[Text and element pointing records]
───

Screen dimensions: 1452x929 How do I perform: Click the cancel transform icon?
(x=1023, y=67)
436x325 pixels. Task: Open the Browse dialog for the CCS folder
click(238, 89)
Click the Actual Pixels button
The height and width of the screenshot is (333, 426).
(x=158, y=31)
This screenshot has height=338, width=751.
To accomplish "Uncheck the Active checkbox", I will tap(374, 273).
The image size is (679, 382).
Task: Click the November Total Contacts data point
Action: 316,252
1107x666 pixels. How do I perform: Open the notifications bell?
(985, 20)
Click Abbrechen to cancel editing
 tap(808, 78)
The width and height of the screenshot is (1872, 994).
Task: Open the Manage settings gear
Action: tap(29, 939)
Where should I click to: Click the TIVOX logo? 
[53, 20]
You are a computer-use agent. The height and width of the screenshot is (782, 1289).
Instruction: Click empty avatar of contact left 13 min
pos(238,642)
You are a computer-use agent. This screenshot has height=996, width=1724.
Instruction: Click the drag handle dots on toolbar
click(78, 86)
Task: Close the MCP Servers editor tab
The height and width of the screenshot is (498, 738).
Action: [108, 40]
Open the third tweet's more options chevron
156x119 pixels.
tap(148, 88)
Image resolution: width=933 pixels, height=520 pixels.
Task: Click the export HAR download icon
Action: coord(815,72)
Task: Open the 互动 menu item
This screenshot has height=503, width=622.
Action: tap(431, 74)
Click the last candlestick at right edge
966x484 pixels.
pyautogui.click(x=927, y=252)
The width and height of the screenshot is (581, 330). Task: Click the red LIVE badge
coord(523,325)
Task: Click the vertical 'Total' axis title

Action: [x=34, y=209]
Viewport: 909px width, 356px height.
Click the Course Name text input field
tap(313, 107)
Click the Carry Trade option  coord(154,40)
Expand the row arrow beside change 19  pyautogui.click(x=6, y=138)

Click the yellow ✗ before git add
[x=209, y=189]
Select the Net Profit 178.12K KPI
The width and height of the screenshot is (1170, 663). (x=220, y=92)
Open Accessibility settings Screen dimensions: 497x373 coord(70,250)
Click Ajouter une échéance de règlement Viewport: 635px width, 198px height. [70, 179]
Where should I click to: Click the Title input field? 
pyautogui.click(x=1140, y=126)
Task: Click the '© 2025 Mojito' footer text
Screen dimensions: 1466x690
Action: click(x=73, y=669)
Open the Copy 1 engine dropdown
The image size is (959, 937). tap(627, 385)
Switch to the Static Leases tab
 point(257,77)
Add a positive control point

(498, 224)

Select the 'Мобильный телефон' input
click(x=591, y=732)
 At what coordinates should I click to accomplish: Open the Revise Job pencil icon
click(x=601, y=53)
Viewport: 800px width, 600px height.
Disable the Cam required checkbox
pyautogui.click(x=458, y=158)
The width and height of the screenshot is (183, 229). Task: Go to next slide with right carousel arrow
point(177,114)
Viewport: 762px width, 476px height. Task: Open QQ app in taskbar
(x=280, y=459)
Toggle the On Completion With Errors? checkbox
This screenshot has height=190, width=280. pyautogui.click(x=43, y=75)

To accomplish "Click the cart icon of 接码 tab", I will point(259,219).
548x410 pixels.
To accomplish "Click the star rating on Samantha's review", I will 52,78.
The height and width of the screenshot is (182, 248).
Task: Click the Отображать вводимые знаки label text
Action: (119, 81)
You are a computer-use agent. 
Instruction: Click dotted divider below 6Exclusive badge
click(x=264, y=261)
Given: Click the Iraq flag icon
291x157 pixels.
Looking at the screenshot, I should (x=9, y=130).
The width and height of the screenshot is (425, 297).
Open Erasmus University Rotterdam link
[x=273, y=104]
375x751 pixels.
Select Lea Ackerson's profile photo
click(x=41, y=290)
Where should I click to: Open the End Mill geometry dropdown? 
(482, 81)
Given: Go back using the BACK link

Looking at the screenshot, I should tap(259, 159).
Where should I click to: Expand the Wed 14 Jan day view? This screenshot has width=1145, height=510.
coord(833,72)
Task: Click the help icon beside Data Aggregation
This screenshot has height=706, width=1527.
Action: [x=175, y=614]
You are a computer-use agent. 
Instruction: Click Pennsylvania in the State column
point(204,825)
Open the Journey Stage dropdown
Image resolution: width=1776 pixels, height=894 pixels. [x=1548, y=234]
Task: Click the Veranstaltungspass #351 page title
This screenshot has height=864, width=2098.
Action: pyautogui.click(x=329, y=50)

───

### PROBLEM DETAILS:
Pull out each line of the material that contains the word "link".

### ANSWER TO THE EXERCISE:
Open Erasmus University Rotterdam link
Given: Go back using the BACK link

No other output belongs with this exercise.